BIO:Fredrik Lanner received his PhD at Karolinska institute (KI) studying vascular development (2008). In 2009 he moved to Toronto and did postdoctoral research in Janet Rossants lab at the Hospital for Sick Children with focus on mouse preimplantation development as well as regulation of pluripotent stem cells. In 2012, Fredrik Lanner moved back to KI and have now established an independent lab consisting of 3 PhD students and 4 postdocs at the Department of Clinical Science, Intervention and Technology.

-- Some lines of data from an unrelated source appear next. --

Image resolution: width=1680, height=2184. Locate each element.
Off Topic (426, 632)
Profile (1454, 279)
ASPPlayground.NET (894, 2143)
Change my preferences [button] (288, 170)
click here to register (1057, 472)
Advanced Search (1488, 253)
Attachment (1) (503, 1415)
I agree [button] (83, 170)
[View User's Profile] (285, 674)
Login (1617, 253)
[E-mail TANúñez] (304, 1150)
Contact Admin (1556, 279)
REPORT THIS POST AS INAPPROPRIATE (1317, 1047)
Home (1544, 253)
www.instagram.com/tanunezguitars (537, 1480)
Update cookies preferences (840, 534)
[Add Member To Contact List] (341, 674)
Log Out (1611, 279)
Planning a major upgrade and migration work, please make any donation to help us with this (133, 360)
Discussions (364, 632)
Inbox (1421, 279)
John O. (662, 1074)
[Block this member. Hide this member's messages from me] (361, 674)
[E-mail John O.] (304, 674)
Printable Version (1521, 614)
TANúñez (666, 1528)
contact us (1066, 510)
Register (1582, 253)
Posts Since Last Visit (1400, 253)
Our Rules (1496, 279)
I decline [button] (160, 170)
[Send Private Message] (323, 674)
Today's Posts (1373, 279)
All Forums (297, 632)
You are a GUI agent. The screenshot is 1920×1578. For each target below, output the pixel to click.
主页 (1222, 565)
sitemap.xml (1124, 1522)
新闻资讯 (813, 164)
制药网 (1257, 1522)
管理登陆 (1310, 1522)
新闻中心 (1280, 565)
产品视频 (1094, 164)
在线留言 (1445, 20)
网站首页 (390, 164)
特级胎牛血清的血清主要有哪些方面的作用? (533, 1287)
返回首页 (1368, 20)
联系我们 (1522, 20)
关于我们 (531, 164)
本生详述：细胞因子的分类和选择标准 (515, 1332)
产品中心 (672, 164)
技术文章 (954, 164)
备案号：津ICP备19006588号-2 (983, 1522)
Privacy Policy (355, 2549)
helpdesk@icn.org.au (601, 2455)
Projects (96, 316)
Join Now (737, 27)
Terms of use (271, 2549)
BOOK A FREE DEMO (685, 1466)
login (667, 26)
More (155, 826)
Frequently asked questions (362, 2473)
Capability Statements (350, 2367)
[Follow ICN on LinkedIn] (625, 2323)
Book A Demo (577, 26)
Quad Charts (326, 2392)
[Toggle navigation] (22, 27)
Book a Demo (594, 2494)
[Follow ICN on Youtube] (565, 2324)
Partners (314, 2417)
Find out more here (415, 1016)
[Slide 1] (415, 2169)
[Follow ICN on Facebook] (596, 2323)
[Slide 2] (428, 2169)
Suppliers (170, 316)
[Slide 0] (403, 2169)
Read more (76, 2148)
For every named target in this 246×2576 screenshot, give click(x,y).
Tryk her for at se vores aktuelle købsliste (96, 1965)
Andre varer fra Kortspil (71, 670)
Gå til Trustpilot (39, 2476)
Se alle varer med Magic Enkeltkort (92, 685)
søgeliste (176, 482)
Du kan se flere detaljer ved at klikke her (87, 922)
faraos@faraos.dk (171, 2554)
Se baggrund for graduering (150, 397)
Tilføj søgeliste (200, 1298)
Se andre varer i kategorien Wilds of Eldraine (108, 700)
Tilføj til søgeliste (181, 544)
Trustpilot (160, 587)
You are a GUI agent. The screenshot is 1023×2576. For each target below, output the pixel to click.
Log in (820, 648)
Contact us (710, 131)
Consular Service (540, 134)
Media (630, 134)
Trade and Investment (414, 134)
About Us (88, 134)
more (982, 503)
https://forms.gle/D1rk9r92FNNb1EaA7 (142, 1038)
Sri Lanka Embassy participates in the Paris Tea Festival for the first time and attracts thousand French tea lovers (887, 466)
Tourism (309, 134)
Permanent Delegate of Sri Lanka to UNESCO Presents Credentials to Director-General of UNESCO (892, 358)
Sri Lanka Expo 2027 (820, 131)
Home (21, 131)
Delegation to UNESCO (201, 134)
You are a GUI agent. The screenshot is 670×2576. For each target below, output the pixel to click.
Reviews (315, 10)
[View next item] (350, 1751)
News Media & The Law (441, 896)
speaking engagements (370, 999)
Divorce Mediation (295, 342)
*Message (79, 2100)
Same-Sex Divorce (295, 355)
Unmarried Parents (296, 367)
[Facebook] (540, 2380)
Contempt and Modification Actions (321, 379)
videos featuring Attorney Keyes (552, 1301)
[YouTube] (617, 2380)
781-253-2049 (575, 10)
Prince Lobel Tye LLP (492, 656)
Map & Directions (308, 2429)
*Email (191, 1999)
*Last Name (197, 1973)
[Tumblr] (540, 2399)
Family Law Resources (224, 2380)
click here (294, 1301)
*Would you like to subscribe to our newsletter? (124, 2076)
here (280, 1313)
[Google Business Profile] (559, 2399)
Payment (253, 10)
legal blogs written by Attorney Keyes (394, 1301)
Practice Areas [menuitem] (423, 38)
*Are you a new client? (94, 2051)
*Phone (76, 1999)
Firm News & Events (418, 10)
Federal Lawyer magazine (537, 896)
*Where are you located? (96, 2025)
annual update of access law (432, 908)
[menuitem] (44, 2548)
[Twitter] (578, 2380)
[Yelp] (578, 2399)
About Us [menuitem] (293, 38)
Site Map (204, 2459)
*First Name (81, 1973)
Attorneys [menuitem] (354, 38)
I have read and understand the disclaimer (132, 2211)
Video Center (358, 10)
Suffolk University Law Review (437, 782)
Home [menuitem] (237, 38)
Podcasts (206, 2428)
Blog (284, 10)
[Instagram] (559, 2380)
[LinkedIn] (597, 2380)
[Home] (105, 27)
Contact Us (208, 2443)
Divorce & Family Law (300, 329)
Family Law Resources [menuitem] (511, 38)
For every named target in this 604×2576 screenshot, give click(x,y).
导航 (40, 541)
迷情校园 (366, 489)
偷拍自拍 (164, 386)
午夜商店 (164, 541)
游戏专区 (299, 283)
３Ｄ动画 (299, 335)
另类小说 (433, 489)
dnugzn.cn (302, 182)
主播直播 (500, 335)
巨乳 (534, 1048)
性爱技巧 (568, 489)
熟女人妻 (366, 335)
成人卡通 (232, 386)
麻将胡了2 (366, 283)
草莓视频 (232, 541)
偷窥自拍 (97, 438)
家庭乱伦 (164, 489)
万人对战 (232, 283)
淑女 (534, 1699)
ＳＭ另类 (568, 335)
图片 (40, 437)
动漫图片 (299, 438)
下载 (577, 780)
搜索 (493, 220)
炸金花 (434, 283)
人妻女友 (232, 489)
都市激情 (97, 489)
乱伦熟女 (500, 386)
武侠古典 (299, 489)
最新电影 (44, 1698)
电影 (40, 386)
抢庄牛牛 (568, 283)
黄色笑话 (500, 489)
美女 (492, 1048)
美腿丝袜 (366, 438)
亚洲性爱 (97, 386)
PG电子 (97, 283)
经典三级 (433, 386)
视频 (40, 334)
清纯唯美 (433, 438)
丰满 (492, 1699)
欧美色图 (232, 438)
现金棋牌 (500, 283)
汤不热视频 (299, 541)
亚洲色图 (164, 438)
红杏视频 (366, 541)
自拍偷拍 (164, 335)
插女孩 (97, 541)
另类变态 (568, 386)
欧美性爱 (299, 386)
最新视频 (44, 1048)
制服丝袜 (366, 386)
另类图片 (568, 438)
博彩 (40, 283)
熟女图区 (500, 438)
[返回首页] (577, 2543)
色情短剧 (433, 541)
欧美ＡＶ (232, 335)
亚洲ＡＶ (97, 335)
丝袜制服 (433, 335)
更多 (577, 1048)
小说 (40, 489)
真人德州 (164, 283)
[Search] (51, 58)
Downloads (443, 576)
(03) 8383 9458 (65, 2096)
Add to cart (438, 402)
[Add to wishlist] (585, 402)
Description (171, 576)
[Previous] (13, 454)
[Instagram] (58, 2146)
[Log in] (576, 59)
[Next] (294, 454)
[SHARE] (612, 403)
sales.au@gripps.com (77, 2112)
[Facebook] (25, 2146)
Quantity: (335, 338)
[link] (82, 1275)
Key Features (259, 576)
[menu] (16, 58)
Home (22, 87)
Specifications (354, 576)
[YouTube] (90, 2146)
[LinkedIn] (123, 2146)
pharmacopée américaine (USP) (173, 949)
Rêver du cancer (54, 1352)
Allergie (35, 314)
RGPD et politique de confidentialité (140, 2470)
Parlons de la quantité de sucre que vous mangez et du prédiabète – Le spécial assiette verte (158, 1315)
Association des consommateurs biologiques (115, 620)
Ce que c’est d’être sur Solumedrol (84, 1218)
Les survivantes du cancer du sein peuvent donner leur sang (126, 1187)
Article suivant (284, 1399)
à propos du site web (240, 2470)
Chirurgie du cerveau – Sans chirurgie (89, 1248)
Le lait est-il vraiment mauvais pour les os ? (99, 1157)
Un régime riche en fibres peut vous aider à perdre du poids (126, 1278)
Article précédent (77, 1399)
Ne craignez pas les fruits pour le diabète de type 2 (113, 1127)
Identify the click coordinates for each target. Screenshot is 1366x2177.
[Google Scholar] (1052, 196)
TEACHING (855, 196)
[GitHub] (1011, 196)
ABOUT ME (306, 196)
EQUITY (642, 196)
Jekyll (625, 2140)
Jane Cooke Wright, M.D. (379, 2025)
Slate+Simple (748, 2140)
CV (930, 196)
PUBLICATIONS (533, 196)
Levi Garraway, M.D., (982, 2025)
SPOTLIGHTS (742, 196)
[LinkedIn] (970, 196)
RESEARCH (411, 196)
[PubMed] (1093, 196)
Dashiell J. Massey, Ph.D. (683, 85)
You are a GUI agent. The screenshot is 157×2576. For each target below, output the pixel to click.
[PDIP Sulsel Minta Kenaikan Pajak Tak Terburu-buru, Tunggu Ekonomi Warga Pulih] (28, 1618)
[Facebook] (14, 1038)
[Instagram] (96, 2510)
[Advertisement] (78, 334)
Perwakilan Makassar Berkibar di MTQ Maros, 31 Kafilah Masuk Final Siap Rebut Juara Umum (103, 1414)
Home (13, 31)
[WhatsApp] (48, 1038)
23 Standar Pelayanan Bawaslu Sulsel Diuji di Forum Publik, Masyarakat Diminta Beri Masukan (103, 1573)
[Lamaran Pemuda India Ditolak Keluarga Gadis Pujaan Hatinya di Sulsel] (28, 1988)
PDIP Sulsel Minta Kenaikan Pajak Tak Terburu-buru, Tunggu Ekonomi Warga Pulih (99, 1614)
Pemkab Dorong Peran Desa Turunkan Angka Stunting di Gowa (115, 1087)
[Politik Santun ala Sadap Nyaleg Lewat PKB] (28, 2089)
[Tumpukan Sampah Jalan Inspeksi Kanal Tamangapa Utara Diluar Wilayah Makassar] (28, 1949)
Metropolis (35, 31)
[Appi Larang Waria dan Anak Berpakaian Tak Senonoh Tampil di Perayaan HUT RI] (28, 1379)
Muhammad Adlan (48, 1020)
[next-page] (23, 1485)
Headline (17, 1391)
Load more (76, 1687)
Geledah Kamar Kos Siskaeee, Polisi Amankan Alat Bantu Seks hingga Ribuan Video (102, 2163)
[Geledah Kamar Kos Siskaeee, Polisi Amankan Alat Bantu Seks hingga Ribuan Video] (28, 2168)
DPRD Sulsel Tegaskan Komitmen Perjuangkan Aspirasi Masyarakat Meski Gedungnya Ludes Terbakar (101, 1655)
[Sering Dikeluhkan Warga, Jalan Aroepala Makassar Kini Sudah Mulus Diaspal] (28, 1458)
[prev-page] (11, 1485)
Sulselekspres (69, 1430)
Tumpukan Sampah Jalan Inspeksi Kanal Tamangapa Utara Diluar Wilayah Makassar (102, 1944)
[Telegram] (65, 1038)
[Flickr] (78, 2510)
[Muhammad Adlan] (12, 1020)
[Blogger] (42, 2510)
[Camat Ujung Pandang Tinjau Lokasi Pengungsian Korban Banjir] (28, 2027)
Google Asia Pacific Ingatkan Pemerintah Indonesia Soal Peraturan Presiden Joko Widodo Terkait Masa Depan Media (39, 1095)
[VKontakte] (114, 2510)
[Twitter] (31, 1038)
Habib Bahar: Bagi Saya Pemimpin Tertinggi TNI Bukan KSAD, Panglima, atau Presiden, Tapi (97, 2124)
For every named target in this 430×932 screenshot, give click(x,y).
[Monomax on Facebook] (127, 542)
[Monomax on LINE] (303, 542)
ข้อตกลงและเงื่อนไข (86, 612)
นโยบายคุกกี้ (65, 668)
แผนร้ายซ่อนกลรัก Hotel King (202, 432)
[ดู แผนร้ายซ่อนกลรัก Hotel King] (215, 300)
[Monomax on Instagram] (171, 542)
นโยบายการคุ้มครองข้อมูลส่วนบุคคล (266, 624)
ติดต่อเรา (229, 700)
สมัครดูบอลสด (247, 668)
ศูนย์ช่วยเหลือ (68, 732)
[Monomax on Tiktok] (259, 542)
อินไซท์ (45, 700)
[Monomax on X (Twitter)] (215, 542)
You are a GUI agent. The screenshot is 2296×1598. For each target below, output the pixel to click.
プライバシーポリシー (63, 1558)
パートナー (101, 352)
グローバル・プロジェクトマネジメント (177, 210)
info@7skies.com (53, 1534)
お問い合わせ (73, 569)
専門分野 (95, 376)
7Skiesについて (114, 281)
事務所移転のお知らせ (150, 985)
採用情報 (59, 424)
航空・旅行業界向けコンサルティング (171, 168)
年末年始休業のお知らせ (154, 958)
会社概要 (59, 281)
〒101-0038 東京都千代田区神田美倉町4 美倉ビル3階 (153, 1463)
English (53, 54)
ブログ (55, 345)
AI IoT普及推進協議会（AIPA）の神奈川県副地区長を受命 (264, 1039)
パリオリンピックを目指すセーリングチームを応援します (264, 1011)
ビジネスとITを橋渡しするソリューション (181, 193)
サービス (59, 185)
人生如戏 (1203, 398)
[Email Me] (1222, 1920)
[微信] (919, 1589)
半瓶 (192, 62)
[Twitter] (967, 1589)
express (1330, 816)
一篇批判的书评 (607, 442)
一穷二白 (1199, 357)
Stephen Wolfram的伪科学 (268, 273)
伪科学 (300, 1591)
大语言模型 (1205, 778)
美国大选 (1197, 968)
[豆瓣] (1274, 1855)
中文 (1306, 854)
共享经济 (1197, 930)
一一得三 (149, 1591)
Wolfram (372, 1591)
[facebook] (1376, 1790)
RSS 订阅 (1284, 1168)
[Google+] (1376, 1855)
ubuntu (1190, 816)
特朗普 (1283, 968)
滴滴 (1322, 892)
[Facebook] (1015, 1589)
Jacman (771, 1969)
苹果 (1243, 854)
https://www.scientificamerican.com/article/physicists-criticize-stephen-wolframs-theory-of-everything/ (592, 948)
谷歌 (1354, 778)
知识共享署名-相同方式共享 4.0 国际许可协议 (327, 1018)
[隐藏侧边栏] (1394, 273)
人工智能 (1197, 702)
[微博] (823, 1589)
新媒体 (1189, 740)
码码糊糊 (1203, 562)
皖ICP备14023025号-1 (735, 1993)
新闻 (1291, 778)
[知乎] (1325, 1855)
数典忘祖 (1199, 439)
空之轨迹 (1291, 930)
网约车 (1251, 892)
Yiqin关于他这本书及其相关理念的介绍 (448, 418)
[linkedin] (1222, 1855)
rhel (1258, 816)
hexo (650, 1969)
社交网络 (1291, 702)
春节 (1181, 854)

The lab is focused on exploring the mechanisms that control the first week of mammalian preimplantation development from a single fertilized egg to a multicellular embryo with distinct tissues. Understanding this period of development is of great importance both for current assisted reproductive technologies and future regenerative medicine using embryonic stem cells.
Our current knowledge about preimplantation biology has almost exclusively been worked out using the mouse model. Early human development on the other hand, which clearly is the organism that we need to understand the best, is strikingly understudied. Our research is therefor focused on extending our understanding of early mammalian development and translating knowledge gained in the mouse model to the human setting.
Recently we have also initiated a project directed towards stem cell based regenerative medicine to treat age-related macular degeneration. We are focusing on establishment of clinically compliant and GMP quality in vitro differentiation strategies to generate retinal pigmented epithelial cells and photoreceptors. Together with Professor Outi Hovatta we are now also working to establish a GMP production of clinically compliant hESCs to be used by us and other collaborators when moving into clinical studies.